"As far as you can tell" is just your misinformed and shit-stirring opinion. Pasteurization is unnatural and changes the quality and nutrition of the milk. Baby cows don't drink pasteurized milk, and neither do human babies. In other words, you're projecting--hard.
Disclaimer: I drink pasteurized milk like everyone else because raw milk is expensive and hard to source. When I was a child I drank raw milk in glass bottles sourced from a local dairy since I grew up in a dairy town. I suffered no ill effects.
Does it? In what way, and with what evidence? People say things like this without ever getting specific.
> Baby cows don't drink pasteurized milk, and neither do human babies
No, but (a) there's a much shorter supply chain there in nature, which is the big problem, (b) cows consume all sorts of things that are inedible by humans, and (c) it's not actually "natural" for humans to drink cow's milk at all, that's a relatively recent genetic adaptation (lactose tolerance) that not everybody has.
>> Baby cows don't drink pasteurized milk, and neither do human babies
> No, but (a) there's a much shorter supply chain there in nature, which is the big problem, (b) cows consume all sorts of things that are inedible by humans, and (c) it's not actually "natural" for humans to drink cow's milk at all, that's a relatively recent genetic adaptation (lactose tolerance) that not everybody has.
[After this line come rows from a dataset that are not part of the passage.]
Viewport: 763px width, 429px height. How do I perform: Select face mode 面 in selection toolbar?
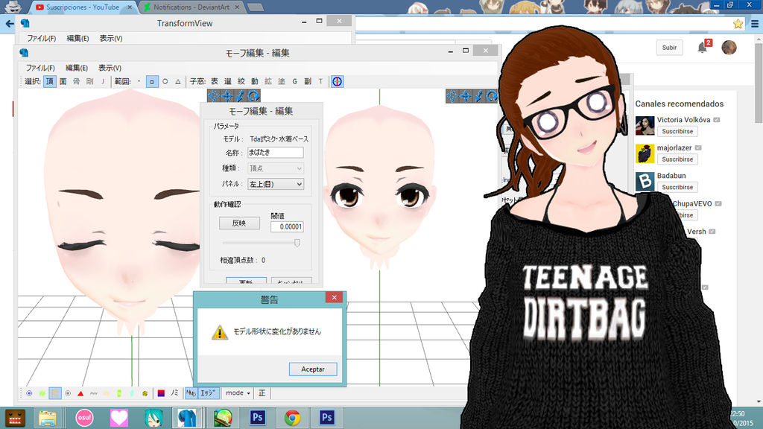click(63, 81)
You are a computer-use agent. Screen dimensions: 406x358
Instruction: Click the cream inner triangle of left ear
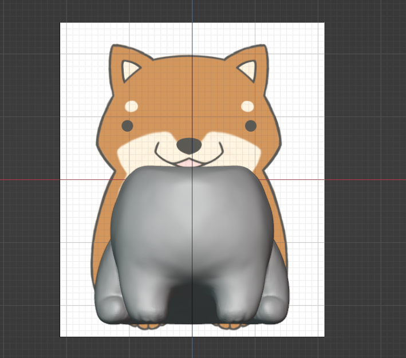pyautogui.click(x=129, y=71)
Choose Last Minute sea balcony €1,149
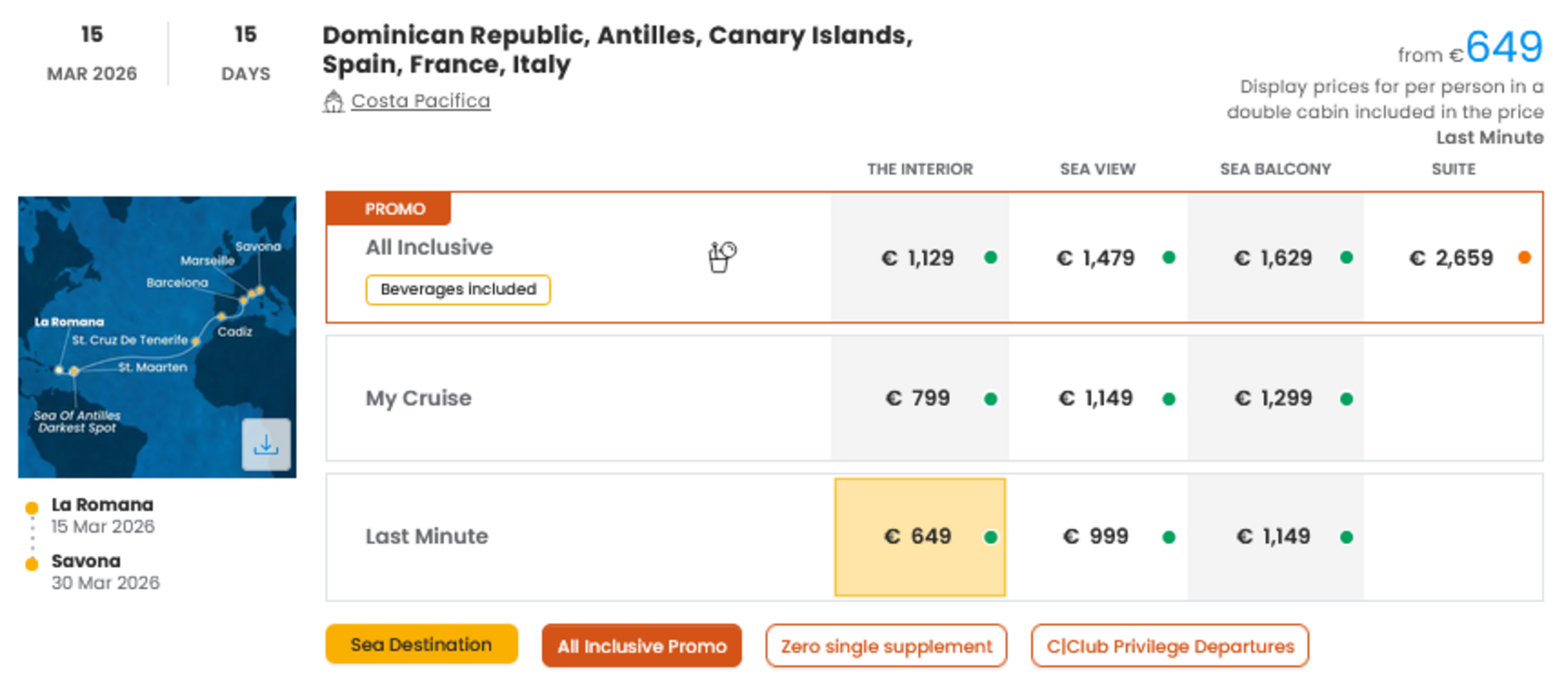 [x=1274, y=536]
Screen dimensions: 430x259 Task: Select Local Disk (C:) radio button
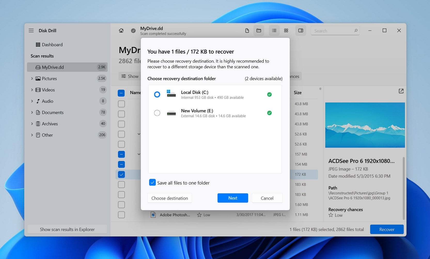click(x=157, y=94)
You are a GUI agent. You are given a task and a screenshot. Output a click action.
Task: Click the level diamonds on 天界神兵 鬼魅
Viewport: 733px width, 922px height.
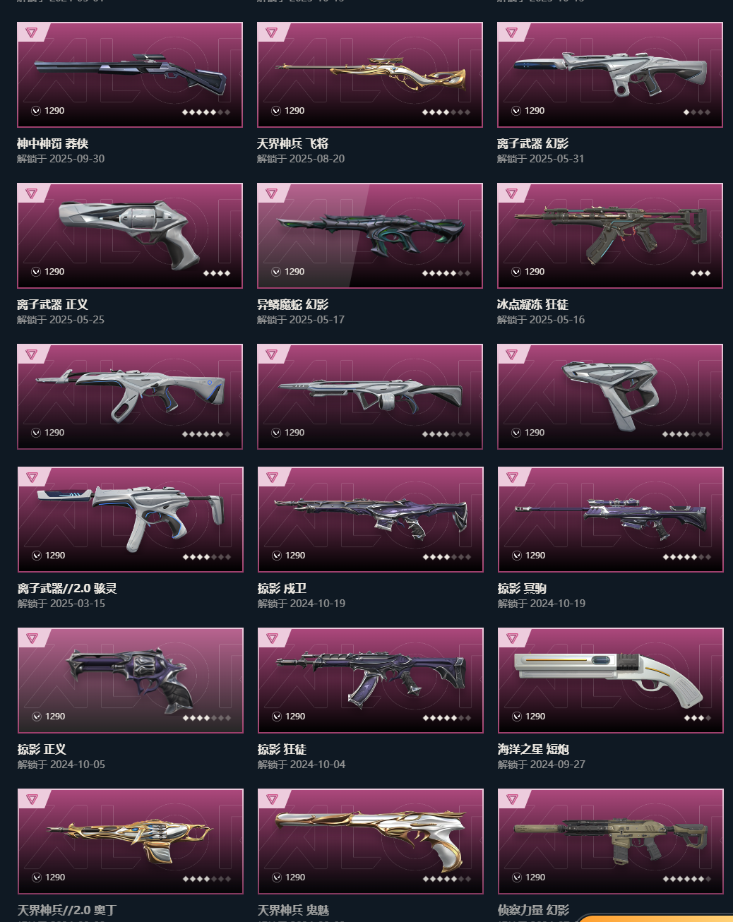coord(447,879)
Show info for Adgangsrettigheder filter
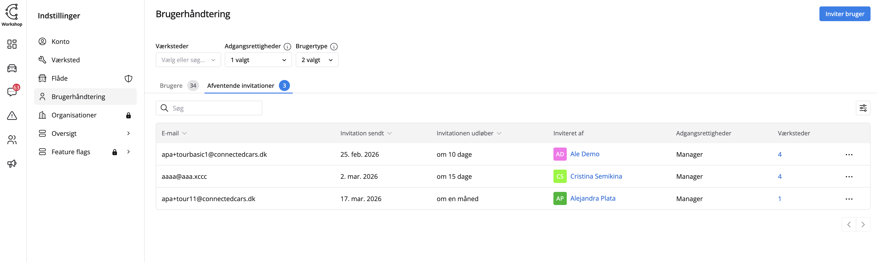Image resolution: width=877 pixels, height=262 pixels. pyautogui.click(x=287, y=47)
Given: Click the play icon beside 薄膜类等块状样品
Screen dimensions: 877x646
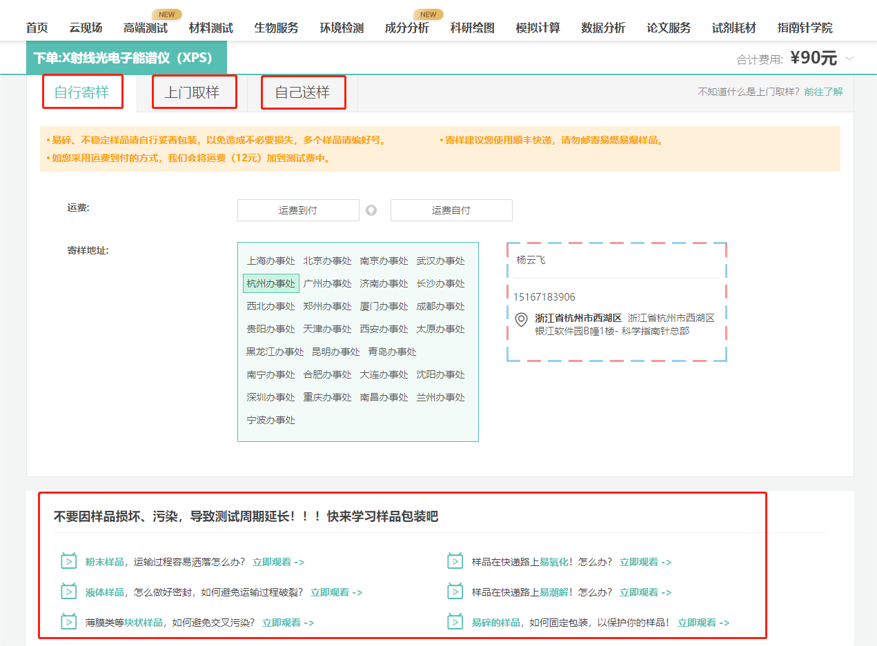Looking at the screenshot, I should click(68, 621).
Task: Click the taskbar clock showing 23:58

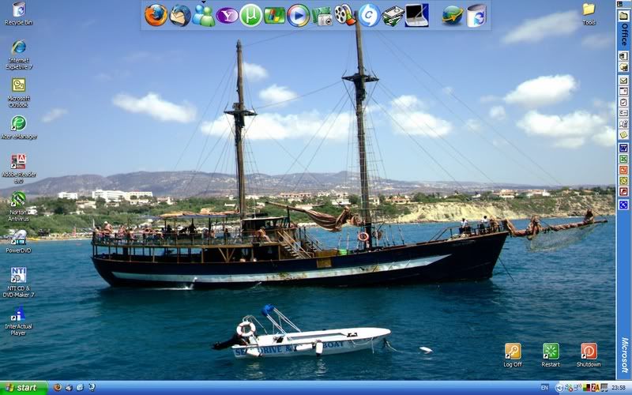Action: point(619,388)
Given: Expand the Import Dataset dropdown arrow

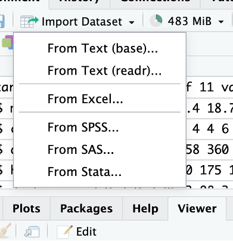Looking at the screenshot, I should pos(132,22).
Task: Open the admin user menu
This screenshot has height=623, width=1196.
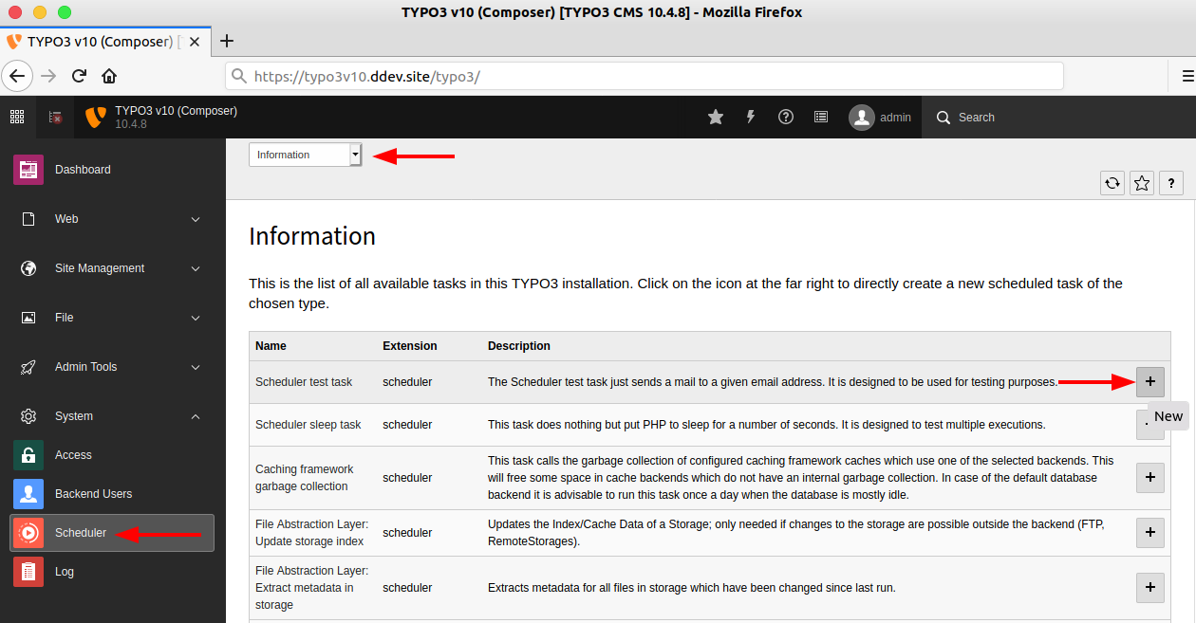Action: (x=878, y=117)
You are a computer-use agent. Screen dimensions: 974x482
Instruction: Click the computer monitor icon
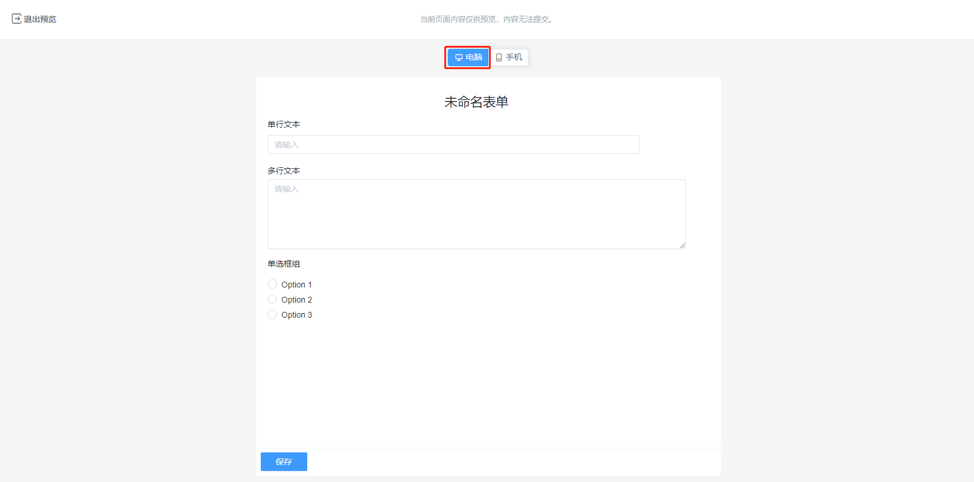(459, 57)
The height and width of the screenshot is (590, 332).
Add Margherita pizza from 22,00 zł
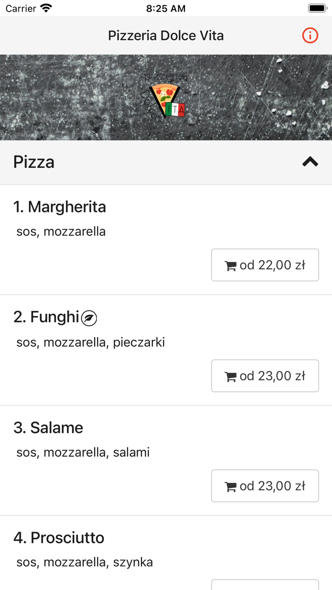point(265,265)
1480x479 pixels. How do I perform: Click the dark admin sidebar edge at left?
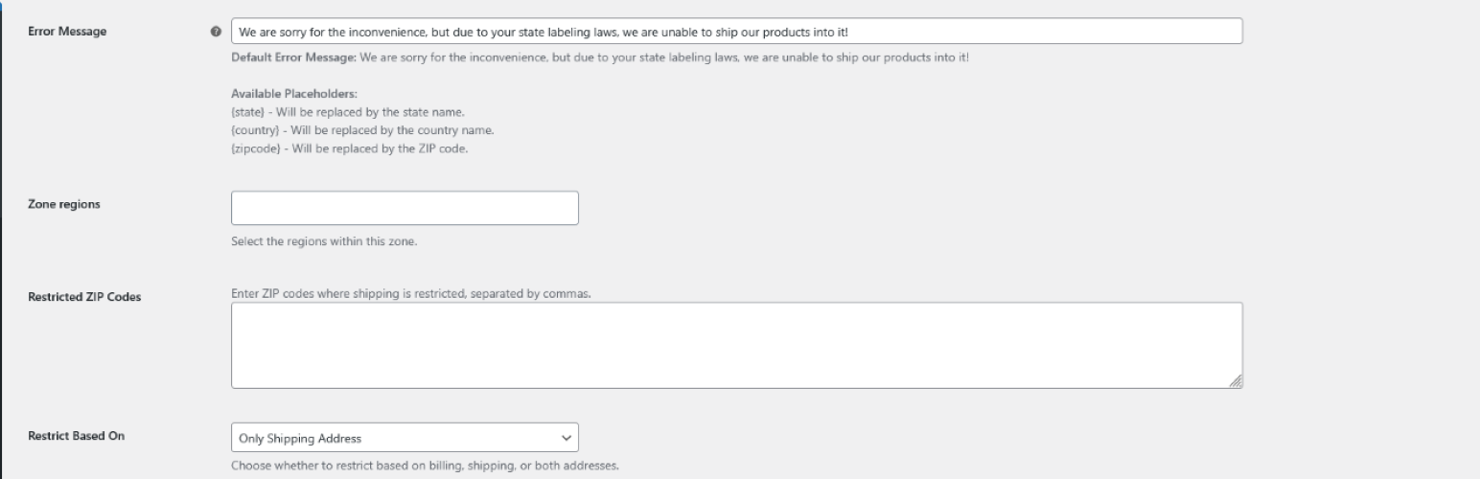[1, 240]
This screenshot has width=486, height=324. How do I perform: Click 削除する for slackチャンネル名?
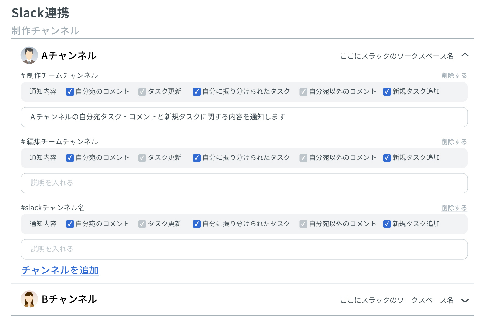(x=454, y=208)
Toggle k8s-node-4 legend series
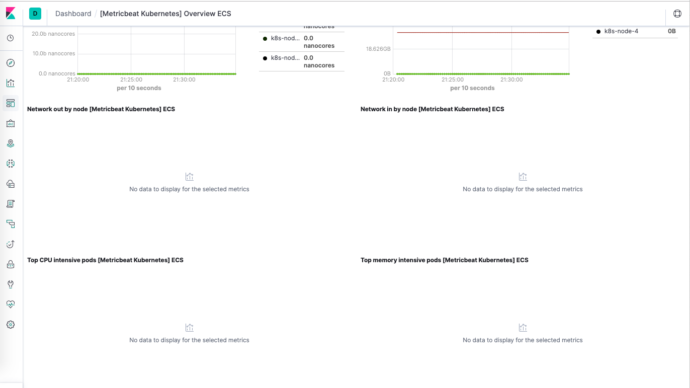The height and width of the screenshot is (388, 690). click(x=621, y=31)

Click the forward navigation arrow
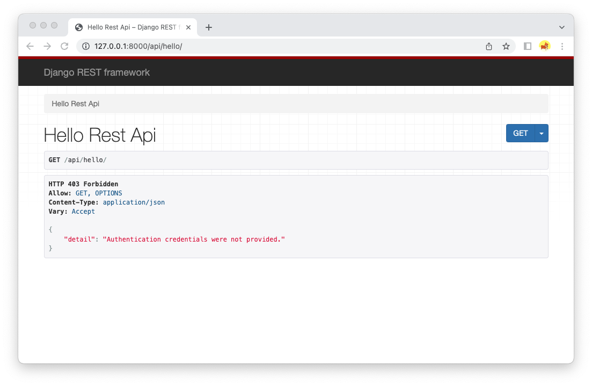pos(47,46)
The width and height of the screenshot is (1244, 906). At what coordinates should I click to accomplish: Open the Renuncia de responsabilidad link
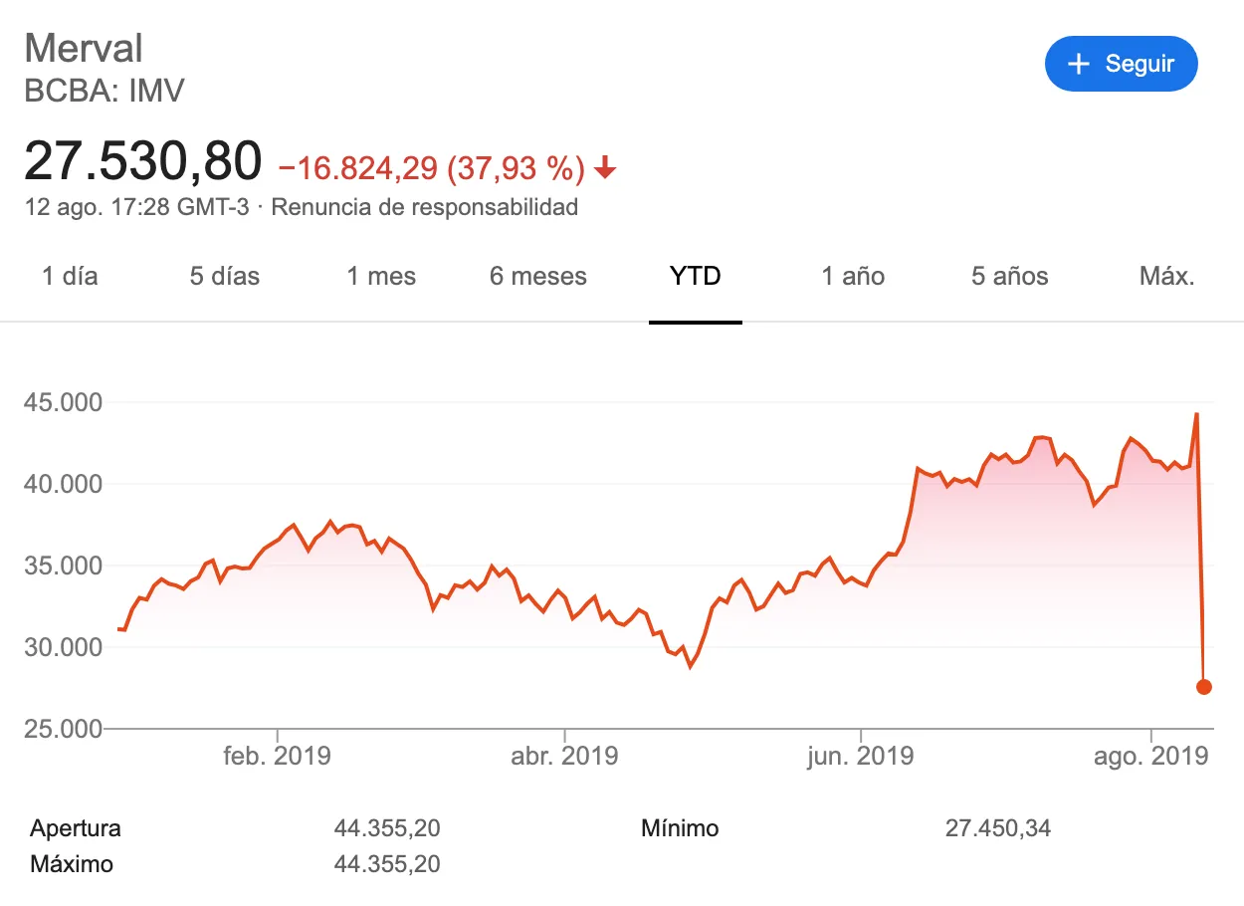coord(424,207)
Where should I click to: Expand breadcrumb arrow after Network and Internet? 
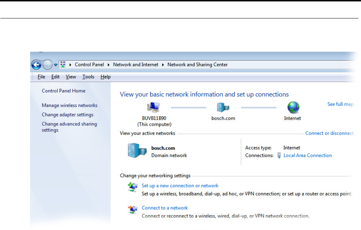point(163,65)
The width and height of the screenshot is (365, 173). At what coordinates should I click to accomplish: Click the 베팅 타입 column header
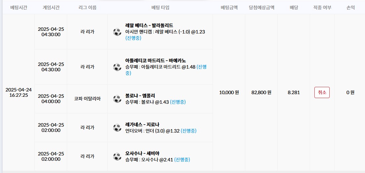pos(160,7)

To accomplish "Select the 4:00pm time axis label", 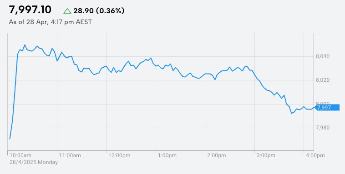I will tap(315, 155).
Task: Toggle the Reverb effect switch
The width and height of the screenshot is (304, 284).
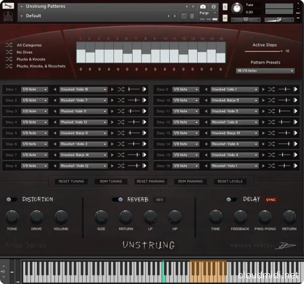Action: pos(118,200)
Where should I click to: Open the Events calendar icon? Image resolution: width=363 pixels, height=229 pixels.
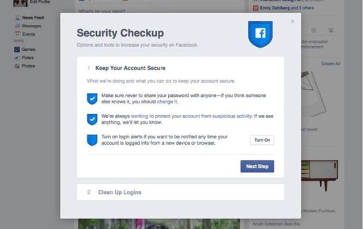coord(17,34)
and (d) some places, especially large dairies, do feed baby cows pasteurized milk. They do this to limit the spread of illness among their livestock and to use up waste milk. Some do this with colostrum as well.
Disclaimer: I drink pasteurized milk like everyone else because raw milk is expensive and hard to source. When I was a child I drank raw milk in glass bottles sourced from a local dairy since I grew up in a dairy town. I suffered no ill effects.